In 1912, Miami was nineteen years old. Main Street had recently begun to be paved, but other streets in town were dirt that turned to pure mud in a rain. Oklahoma, the state, had been in existence for five years. And OK Plumbing Company was born.
Lisle Torbert and his father, William, and a partner, Theodore Potts set up shop at East Central, close to what would be known as the Cardin Building, Security Bank’s long-time home. They had a store with a section where the newest plumbing fixtures were displayed. By summer, Potts was bought out and it was a Torbert business.
In 1913, two spinsters were scandalized by the appearance of one of those new-fangled flush toilets, right there for the whole world to see!
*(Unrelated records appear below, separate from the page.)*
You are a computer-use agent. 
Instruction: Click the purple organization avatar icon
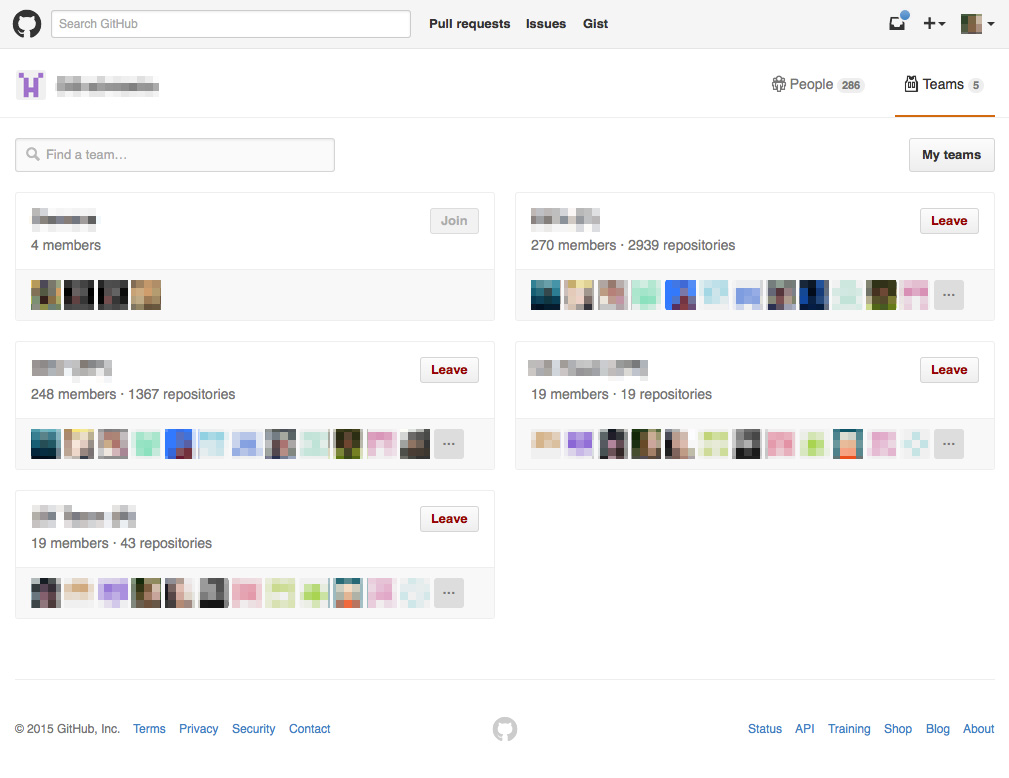pos(31,86)
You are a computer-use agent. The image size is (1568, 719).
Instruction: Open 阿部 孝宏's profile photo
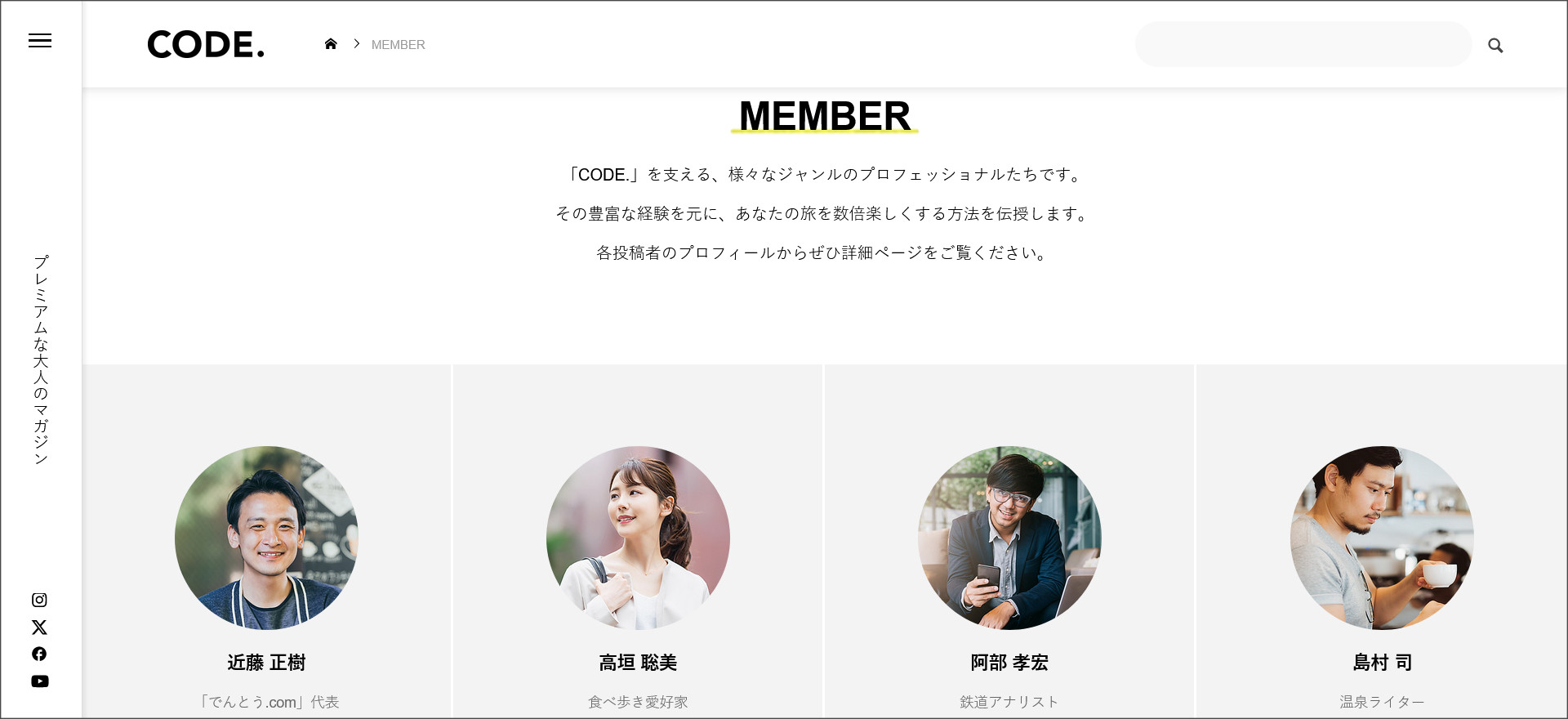(x=1009, y=538)
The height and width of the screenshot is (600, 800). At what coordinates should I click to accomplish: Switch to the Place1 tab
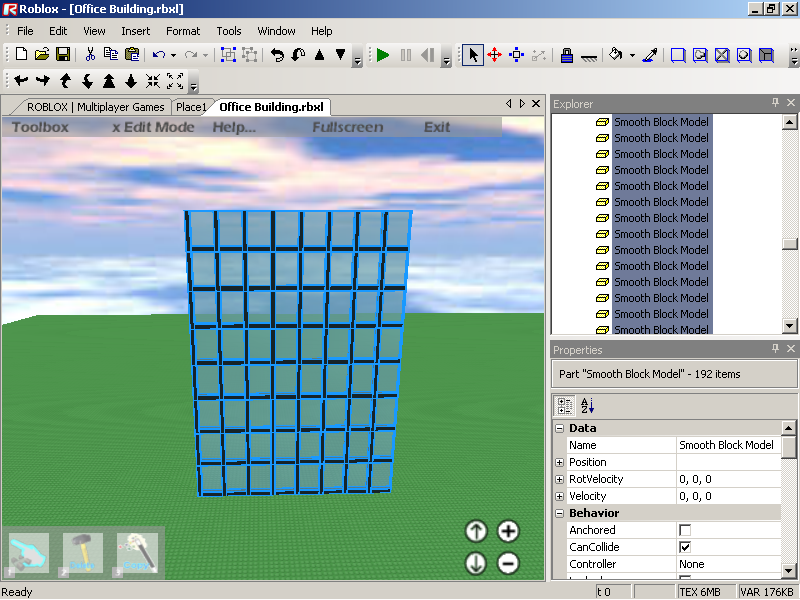[x=191, y=107]
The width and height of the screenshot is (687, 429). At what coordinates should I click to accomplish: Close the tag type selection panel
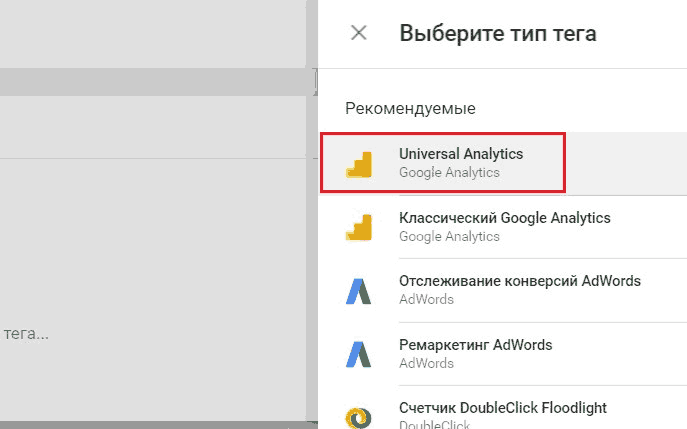(x=359, y=33)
When Torbert’s new wife refused to remove the offending fixture, the ladies took great pains to stay on the opposite side of the street.
In the 1919 city guide, OK Plumbing is listed at 104 North Main.
By 1927, they had moved to their location remembered by Miami baby boomers: 34 North Main. That address was shared by the Canteen, a news shop/snack bar/delivery service/bus station. They stayed there for the rest of their existence.
By 1929, OK Plumbing was well-enough established to land the job of plumbing the five story building being built for First National Bank. With a Depression on, it was welcome work. That winter, temperatures dropped to -25, but the plumbing held up during construction, and is still working fine. Indeed, buildings all over Miami have OK Plumbing-supplied pipes and fixtures.
Around 1964, Lisle Torbert Sr. passed away, and Junior took over. Lisle senior was active in the local Lions Club, and Lisle junior kept up the tradition. Both ended up 50+ year members, and Lisle senior’s wife managed the Lions Eye Bank for many years.
The Torbert family was honored by the Lions when the park at 1802 NE E was dedicated in their honor in June, 1957. The park was actually named for Lisle senior. The park is still there, by the way.
OK Plumbing stayed at it until the late 90’s, when Lisle decided to retire. But it had an amazing run, beginning with a horse-drawn wagon, and ending close to the 21st century.